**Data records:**

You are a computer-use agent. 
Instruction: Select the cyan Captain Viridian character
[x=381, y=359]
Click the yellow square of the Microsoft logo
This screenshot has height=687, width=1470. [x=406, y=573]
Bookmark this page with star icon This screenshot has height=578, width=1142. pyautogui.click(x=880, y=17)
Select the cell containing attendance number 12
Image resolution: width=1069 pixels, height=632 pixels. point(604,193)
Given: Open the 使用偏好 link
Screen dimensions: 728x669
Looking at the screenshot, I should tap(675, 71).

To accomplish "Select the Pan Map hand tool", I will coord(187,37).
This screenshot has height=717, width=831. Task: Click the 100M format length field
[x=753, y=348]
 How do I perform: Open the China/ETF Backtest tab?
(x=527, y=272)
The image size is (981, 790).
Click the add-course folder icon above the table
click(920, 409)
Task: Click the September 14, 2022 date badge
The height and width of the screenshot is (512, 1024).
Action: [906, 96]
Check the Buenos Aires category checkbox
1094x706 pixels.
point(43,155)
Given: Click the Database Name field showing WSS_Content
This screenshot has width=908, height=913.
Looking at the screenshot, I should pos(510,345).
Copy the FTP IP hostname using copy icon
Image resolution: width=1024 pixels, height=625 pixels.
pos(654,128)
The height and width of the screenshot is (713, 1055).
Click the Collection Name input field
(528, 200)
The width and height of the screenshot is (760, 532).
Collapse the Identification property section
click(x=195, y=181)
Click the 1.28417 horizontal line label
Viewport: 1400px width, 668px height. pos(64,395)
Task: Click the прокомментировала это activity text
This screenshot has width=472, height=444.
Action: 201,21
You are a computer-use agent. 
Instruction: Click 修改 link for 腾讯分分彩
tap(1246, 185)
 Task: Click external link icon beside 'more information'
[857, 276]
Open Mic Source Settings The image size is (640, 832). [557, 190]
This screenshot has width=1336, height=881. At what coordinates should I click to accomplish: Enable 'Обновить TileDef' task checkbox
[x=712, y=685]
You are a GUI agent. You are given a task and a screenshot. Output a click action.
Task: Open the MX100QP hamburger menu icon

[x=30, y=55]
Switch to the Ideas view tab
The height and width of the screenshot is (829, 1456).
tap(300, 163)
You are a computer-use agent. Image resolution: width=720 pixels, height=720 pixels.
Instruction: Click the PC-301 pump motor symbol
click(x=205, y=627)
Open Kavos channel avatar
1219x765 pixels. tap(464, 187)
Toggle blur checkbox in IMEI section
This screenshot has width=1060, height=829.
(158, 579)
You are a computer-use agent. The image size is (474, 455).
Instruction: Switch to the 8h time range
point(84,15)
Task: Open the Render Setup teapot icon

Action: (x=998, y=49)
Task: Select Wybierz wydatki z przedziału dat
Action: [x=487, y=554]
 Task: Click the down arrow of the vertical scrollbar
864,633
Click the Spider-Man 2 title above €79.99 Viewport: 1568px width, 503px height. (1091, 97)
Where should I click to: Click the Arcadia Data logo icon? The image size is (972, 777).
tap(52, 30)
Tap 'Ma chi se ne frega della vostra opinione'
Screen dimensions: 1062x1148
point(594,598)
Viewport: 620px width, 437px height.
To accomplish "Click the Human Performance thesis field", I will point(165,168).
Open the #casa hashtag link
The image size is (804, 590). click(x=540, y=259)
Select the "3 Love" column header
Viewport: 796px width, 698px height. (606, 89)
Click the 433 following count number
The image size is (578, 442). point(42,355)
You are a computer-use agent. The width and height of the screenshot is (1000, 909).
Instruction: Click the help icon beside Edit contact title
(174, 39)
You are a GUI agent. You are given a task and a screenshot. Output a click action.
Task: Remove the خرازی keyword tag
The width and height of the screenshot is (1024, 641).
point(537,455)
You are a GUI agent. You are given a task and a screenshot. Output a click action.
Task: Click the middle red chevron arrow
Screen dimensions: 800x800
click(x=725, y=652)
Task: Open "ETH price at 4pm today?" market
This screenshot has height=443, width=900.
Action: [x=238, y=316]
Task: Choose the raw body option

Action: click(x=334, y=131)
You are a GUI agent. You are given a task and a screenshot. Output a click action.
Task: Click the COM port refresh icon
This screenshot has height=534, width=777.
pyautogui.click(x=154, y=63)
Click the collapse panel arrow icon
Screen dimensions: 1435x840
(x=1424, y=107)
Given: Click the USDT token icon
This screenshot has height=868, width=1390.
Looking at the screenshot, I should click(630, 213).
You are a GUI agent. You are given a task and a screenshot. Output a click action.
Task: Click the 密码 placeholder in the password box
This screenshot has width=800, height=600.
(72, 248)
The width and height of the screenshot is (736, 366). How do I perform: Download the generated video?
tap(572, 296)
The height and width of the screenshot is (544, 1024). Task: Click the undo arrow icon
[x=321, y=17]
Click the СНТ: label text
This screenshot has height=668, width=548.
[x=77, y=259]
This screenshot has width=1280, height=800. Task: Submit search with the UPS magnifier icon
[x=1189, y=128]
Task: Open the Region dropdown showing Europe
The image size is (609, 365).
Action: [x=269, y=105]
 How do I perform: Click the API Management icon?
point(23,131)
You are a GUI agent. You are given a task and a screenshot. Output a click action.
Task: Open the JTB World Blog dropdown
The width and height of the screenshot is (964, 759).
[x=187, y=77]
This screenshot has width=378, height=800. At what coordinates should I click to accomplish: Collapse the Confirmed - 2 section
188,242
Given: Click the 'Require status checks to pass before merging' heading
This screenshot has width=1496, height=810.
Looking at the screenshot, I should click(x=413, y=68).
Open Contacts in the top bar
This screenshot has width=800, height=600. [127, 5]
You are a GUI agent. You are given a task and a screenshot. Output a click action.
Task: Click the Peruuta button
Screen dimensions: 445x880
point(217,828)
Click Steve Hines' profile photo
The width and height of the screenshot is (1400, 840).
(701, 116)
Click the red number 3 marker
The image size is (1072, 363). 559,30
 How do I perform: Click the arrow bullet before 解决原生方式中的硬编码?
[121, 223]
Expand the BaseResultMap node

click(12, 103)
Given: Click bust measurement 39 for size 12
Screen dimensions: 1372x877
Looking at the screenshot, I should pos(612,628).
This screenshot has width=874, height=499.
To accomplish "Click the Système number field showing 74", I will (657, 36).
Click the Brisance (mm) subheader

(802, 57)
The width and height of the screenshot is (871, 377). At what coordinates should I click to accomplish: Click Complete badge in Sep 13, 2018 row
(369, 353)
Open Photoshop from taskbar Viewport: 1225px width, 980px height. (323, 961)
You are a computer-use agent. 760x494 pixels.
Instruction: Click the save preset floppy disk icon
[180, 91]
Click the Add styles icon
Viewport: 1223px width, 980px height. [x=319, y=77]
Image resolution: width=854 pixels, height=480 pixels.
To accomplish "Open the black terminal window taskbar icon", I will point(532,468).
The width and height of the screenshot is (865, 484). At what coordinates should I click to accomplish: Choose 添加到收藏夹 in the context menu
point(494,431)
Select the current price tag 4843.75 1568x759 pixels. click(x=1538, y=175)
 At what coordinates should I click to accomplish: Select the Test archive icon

**Problem details:**
Retype the entries in full. Keep every line identical.

**Solution to this task:**
You are a computer-use agent. 
Instruction: Select the cyan Captain Viridian character
[x=381, y=359]
Click the yellow square of the Microsoft logo
This screenshot has height=687, width=1470. [x=406, y=573]
Bookmark this page with star icon This screenshot has height=578, width=1142. pyautogui.click(x=880, y=17)
Select the cell containing attendance number 12
Image resolution: width=1069 pixels, height=632 pixels. point(604,193)
Given: Open the 使用偏好 link
Screen dimensions: 728x669
Looking at the screenshot, I should tap(675, 71).

To accomplish "Select the Pan Map hand tool", I will coord(187,37).
This screenshot has height=717, width=831. Task: Click the 100M format length field
[x=753, y=348]
 How do I perform: Open the China/ETF Backtest tab?
(x=527, y=272)
The image size is (981, 790).
Click the add-course folder icon above the table
click(920, 409)
Task: Click the September 14, 2022 date badge
The height and width of the screenshot is (512, 1024).
Action: [906, 96]
Check the Buenos Aires category checkbox
1094x706 pixels.
point(43,155)
Given: Click the Database Name field showing WSS_Content
This screenshot has width=908, height=913.
Looking at the screenshot, I should pos(510,345).
Copy the FTP IP hostname using copy icon
Image resolution: width=1024 pixels, height=625 pixels.
pos(654,128)
The height and width of the screenshot is (713, 1055).
Click the Collection Name input field
(528, 200)
The width and height of the screenshot is (760, 532).
Collapse the Identification property section
click(x=195, y=181)
Click the 1.28417 horizontal line label
Viewport: 1400px width, 668px height. pos(64,395)
Task: Click the прокомментировала это activity text
This screenshot has width=472, height=444.
Action: 201,21
You are a computer-use agent. 
Instruction: Click 修改 link for 腾讯分分彩
tap(1246, 185)
 Task: Click external link icon beside 'more information'
[857, 276]
Open Mic Source Settings The image size is (640, 832). [557, 190]
This screenshot has width=1336, height=881. At what coordinates should I click to accomplish: Enable 'Обновить TileDef' task checkbox
[x=712, y=685]
You are a GUI agent. You are given a task and a screenshot. Output a click action.
Task: Open the MX100QP hamburger menu icon

[x=30, y=55]
Switch to the Ideas view tab
The height and width of the screenshot is (829, 1456).
tap(300, 163)
You are a computer-use agent. Image resolution: width=720 pixels, height=720 pixels.
Instruction: Click the PC-301 pump motor symbol
click(x=205, y=627)
Open Kavos channel avatar
1219x765 pixels. tap(464, 187)
Toggle blur checkbox in IMEI section
This screenshot has width=1060, height=829.
(158, 579)
You are a computer-use agent. The image size is (474, 455).
Instruction: Switch to the 8h time range
point(84,15)
Task: Open the Render Setup teapot icon

Action: (x=998, y=49)
Task: Select Wybierz wydatki z przedziału dat
Action: [x=487, y=554]
 Task: Click the down arrow of the vertical scrollbar
864,633
Click the Spider-Man 2 title above €79.99 Viewport: 1568px width, 503px height. (1091, 97)
Where should I click to: Click the Arcadia Data logo icon? The image size is (972, 777).
tap(52, 30)
Tap 'Ma chi se ne frega della vostra opinione'
Screen dimensions: 1062x1148
point(594,598)
Viewport: 620px width, 437px height.
To accomplish "Click the Human Performance thesis field", I will point(165,168).
Open the #casa hashtag link
The image size is (804, 590). click(x=540, y=259)
Select the "3 Love" column header
Viewport: 796px width, 698px height. (606, 89)
Click the 433 following count number
The image size is (578, 442). point(42,355)
You are a computer-use agent. The width and height of the screenshot is (1000, 909).
Instruction: Click the help icon beside Edit contact title
(174, 39)
You are a GUI agent. You are given a task and a screenshot. Output a click action.
Task: Remove the خرازی keyword tag
The width and height of the screenshot is (1024, 641).
point(537,455)
You are a GUI agent. You are given a task and a screenshot. Output a click action.
Task: Click the middle red chevron arrow
Screen dimensions: 800x800
click(x=725, y=652)
Task: Open "ETH price at 4pm today?" market
This screenshot has height=443, width=900.
Action: [x=238, y=316]
Task: Choose the raw body option

Action: click(x=334, y=131)
You are a GUI agent. You are given a task and a screenshot. Output a click action.
Task: Click the COM port refresh icon
This screenshot has height=534, width=777.
pyautogui.click(x=154, y=63)
Click the collapse panel arrow icon
Screen dimensions: 1435x840
(x=1424, y=107)
Given: Click the USDT token icon
This screenshot has height=868, width=1390.
Looking at the screenshot, I should click(630, 213).
You are a GUI agent. You are given a task and a screenshot. Output a click action.
Task: Click the 密码 placeholder in the password box
This screenshot has width=800, height=600.
(72, 248)
The width and height of the screenshot is (736, 366). How do I perform: Download the generated video?
tap(572, 296)
The height and width of the screenshot is (544, 1024). Task: Click the undo arrow icon
[x=321, y=17]
Click the СНТ: label text
This screenshot has height=668, width=548.
[x=77, y=259]
This screenshot has width=1280, height=800. Task: Submit search with the UPS magnifier icon
[x=1189, y=128]
Task: Open the Region dropdown showing Europe
The image size is (609, 365).
Action: [x=269, y=105]
 How do I perform: Click the API Management icon?
point(23,131)
You are a GUI agent. You are given a task and a screenshot. Output a click action.
Task: Open the JTB World Blog dropdown
The width and height of the screenshot is (964, 759).
[x=187, y=77]
This screenshot has width=378, height=800. At what coordinates should I click to accomplish: Collapse the Confirmed - 2 section
188,242
Given: Click the 'Require status checks to pass before merging' heading
This screenshot has width=1496, height=810.
Looking at the screenshot, I should click(x=413, y=68).
Open Contacts in the top bar
This screenshot has width=800, height=600. [127, 5]
You are a GUI agent. You are given a task and a screenshot. Output a click action.
Task: Click the Peruuta button
Screen dimensions: 445x880
point(217,828)
Click Steve Hines' profile photo
The width and height of the screenshot is (1400, 840).
(701, 116)
Click the red number 3 marker
The image size is (1072, 363). 559,30
 How do I perform: Click the arrow bullet before 解决原生方式中的硬编码?
[121, 223]
Expand the BaseResultMap node

click(12, 103)
Given: Click bust measurement 39 for size 12
Screen dimensions: 1372x877
Looking at the screenshot, I should pos(612,628).
This screenshot has width=874, height=499.
To accomplish "Click the Système number field showing 74", I will (657, 36).
Click the Brisance (mm) subheader

(802, 57)
The width and height of the screenshot is (871, 377). At what coordinates should I click to accomplish: Click Complete badge in Sep 13, 2018 row
(369, 353)
Open Photoshop from taskbar Viewport: 1225px width, 980px height. (323, 961)
You are a computer-use agent. 760x494 pixels.
Instruction: Click the save preset floppy disk icon
[180, 91]
Click the Add styles icon
Viewport: 1223px width, 980px height. [x=319, y=77]
Image resolution: width=854 pixels, height=480 pixels.
To accomplish "Open the black terminal window taskbar icon", I will point(532,468).
The width and height of the screenshot is (865, 484). At what coordinates should I click to accomplish: Choose 添加到收藏夹 in the context menu
point(494,431)
Select the current price tag 4843.75 1568x759 pixels. click(x=1538, y=175)
 At what coordinates should I click to accomplish: Select the Test archive icon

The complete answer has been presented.